Intel Is Still Working On G45 VA-API Video Acceleration

mark5 replied

01 April 2011, 02:46 PM
Intel is doing a great job and there remarkable work makes it different from others...there this work will also create a new race ...
Leave a comment:
const replied

22 March 2011, 02:42 PM
actually, here:

404 Not Found

http://lists.freedesktop.org/archives/intel-gfx/2011-February/009458.html

Gordon from Intel says about GM45 (4500MHD):

> Just H.264 hw decoding not supported yet. (it?s already supported on
> newer hw, but with lower priority to port to G45/GM45.)

he used "to port to G45/GM45", which suggests the code would be similar to what newer already supported hardware is using.
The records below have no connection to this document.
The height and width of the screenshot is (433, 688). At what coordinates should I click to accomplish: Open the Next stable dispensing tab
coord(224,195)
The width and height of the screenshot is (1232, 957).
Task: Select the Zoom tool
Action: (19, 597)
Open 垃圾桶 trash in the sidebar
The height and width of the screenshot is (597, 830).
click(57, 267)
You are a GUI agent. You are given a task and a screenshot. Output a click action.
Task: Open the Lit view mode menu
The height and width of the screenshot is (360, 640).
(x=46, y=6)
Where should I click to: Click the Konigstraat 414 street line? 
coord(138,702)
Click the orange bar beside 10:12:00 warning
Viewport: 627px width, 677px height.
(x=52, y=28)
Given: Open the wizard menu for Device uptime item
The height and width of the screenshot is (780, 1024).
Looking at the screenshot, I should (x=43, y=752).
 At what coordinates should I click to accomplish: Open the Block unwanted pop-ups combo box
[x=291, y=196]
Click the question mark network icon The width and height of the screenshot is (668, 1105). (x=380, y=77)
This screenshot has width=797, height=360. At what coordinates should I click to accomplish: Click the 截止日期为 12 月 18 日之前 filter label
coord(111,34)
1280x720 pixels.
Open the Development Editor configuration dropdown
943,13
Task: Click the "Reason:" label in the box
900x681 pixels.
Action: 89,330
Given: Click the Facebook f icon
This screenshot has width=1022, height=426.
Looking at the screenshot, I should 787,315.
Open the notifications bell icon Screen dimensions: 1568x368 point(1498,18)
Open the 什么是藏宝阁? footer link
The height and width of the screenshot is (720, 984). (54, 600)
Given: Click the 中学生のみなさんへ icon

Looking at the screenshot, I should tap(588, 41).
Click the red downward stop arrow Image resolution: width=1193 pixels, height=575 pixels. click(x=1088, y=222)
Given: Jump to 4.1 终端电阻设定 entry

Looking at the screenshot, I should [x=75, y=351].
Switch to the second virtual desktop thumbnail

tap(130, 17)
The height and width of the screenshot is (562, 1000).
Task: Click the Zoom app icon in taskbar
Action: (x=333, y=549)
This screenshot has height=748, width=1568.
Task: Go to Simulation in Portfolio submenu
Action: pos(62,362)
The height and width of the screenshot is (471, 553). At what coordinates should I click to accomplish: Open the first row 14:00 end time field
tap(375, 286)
so, in this lines of thoughts, maybe it's possible even for someone from the community to port it. i'm not sure if enough information about G45/GM45 is available in the public domain though to such port be handled by developer independent from Intel based on the existing code for their newer hardware and changed that should be made for G45/GM45. also, maybe, it's not hard at all to be done, but "lower priority" for Intel as Gordon mentioned and probably waits when there is nothing more important for their developers to do.
Leave a comment:
rafirafi replied

22 March 2011, 10:40 AM
Indeed "Intel HD Graphics" is the name for the `gpu` in the i-core processors.
Leave a comment:
const replied

22 March 2011, 10:30 AM
Originally posted by rafirafi View Post

If you look to the Chipset item for the T410 at their page it says: "Intel HD Graphics" which is not "GMA 4500"...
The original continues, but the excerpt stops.